Based on the 1983 hit film of the same name, the musical has been adapted for the stage by Robert Cary and the original screenplay writer Tom Hedley. But whilst the film zips along at a rate of knots, this stage adaptation feels laboured and the overlong running time serves to emphasise shortcomings in the weak plot and poor characterisations.
The principal storyline is of steel mill worker/exotic dancer Alex Owens (Victoria Hamilton-Barritt) who dreams of securing a place at a prestigious dance school. Meanwhile her love interest Nick Hurley, nephew of the steel mill owner, strives hard to rescue inevitable job losses and prove his worth to Alex.

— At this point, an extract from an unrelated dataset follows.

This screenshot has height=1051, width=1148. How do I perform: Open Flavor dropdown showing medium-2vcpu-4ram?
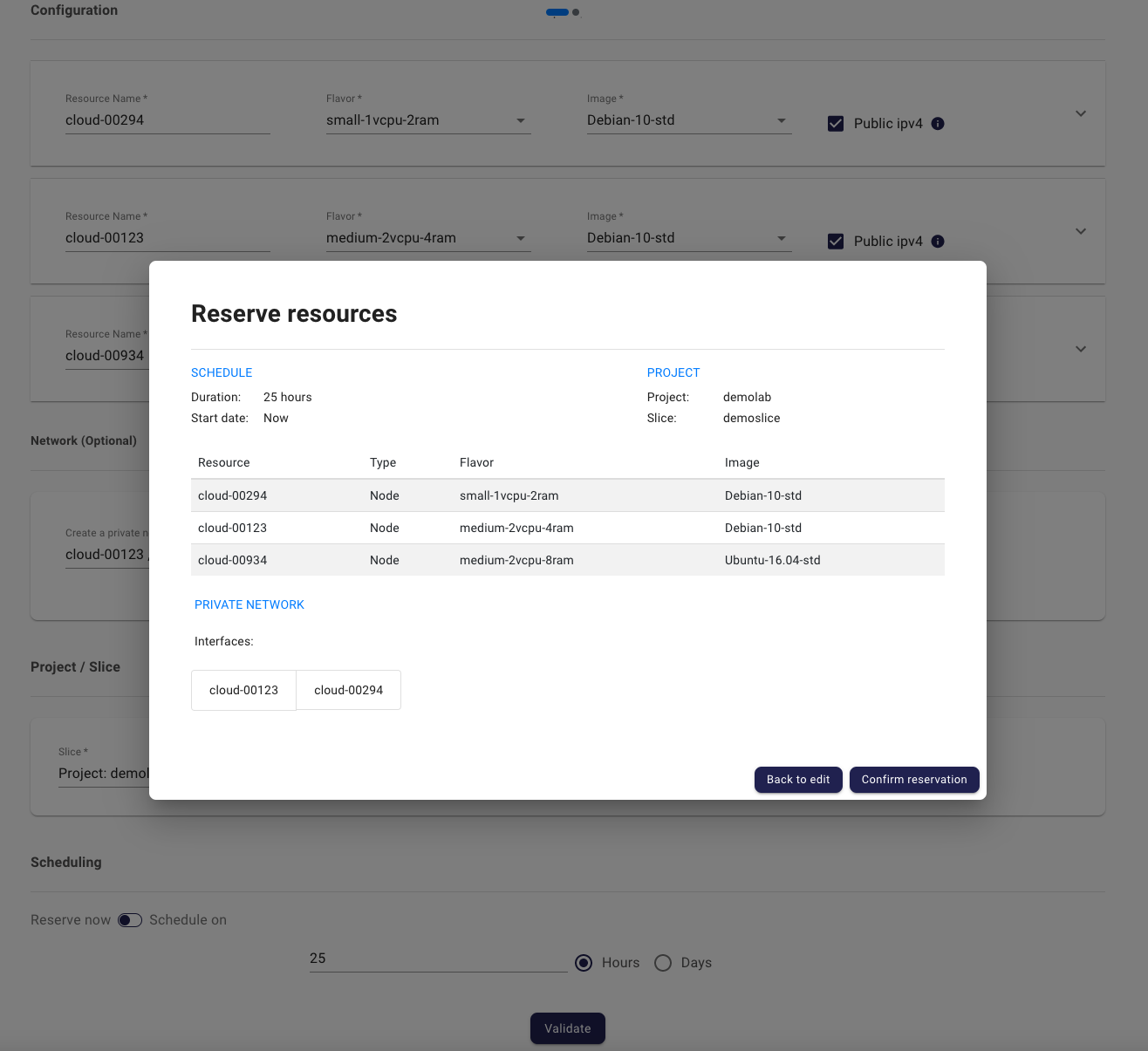427,238
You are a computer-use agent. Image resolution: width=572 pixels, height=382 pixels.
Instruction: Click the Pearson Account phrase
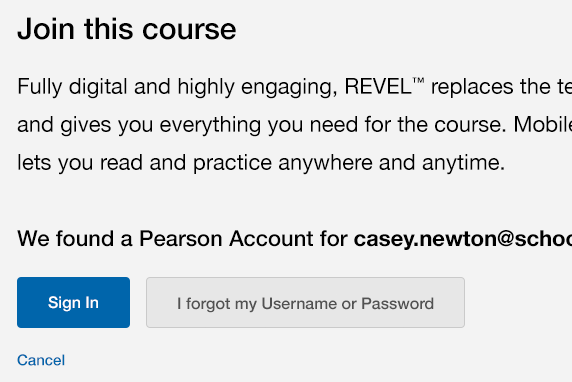[x=226, y=239]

Nick’s valiant efforts at the mill go unrewarded but Alex meets with success and achieves her dream. Subplots involve Alex’s friend Gloria, who is poached by a local strip joint with promises of a glittering career only to be subjected to emotional and physical abuse, and also washed-up Jimmy, Alex’s childhood friend and Gloria’s cousin, whose increasingly desperate actions form the catalyst for the climax of the story. Unfortunately however these key strands are badly written and both plots limp to disappointing conclusions.
Whilst it’s refreshing to see a musical with a mostly original score, it’s also a shame that Robbie Roth’s songs are so instantly forgettable. This is not helped by the fact that Roth and Cary’s lyrics are, at times, corny to the point of laughable. So much so that the familiarity of the finale - in which the audience is treated to the classic song from the film “What a Feeling!” - comes as a real relief.

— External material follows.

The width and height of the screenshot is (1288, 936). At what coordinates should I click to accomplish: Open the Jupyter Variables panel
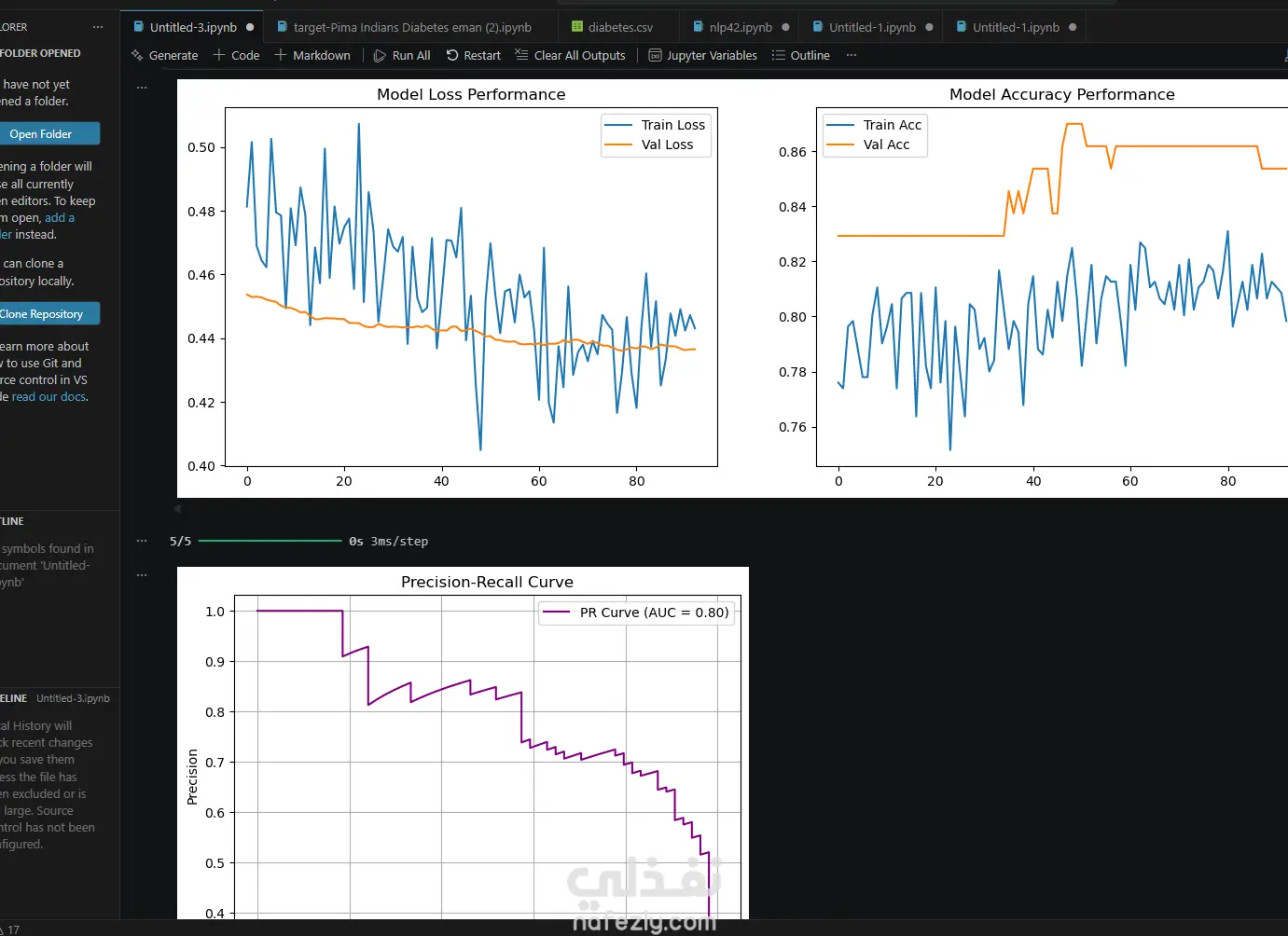click(x=702, y=55)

However, rising from the ashes of this messy material and giving the show the much needed quality it requires are the performers. The slick ensemble dancing is a credit to choreographer Arlene Phillips and the energy levels that she inspires throughout the evening are second to none.
Hamilton-Barritt is a bright new star in the making who dances brilliantly, acts well and has a belting voice. Noel Sullivan isn’t the greatest of actors but makes a reasonable attempt at Nick and there is no questioning the quality of his singing. Bernie Nolan does well in the underwritten role as Alex’s mom, Hannah. As Gloria, Ruthie Stevens is fantastic and deserving of much stronger vocal material. Bruno Langley also fares well as Jimmy, particularly when he has the chance to showcase his fine voice in the second act.

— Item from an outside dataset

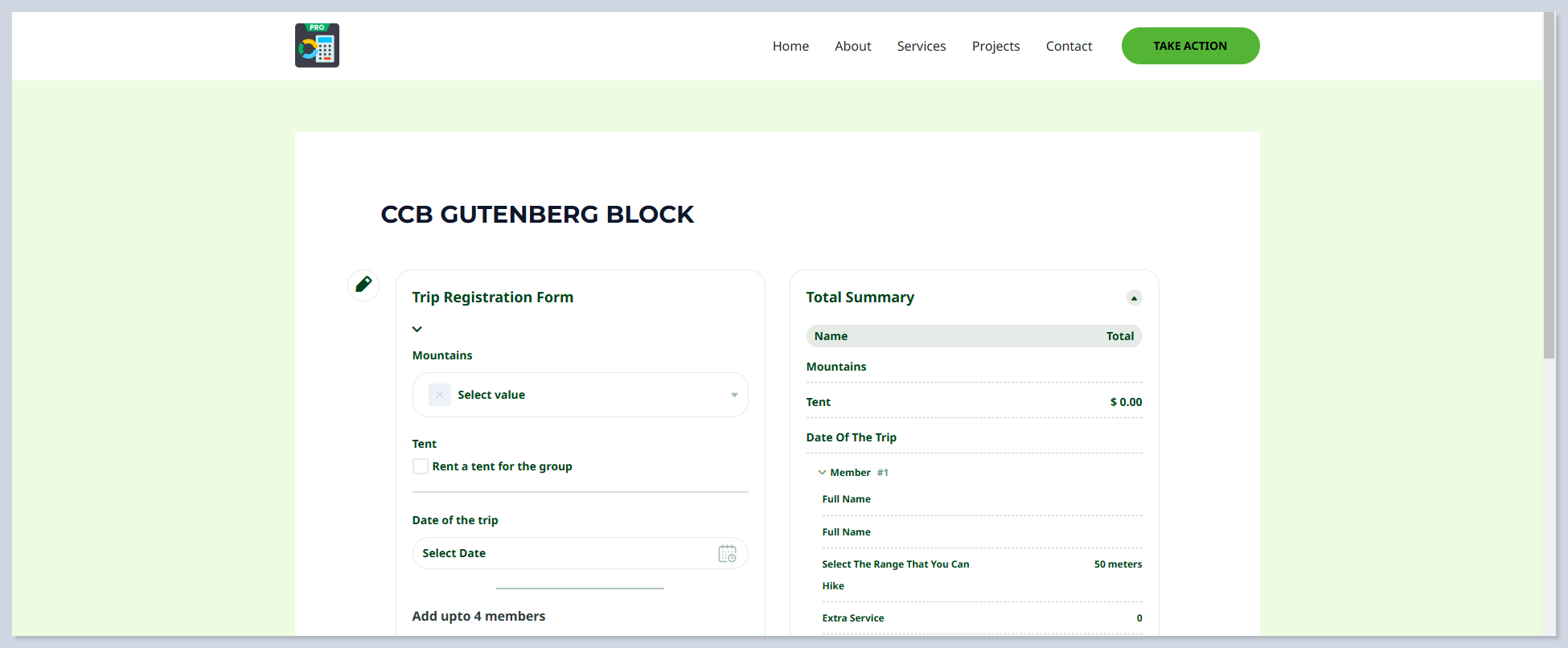This screenshot has width=1568, height=648.
Task: Collapse the Member #1 summary section
Action: point(822,473)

The small orchestra under the direction of Dave Rose sound excellent and never drown out the singing, although the volume is noticeably, and annoyingly higher during the dance-only sequences. Also excellent is Paul Farnsworth’s rusty set, which makes effective use of sliding panels to enable slick scene changes and also a bridge to break up the square box design required to facilitate the dancing.
Despite its shortcomings Flashdance is a reasonably fun night out and if you are after a high-concept, no-brainer package, then this might just be the show for you.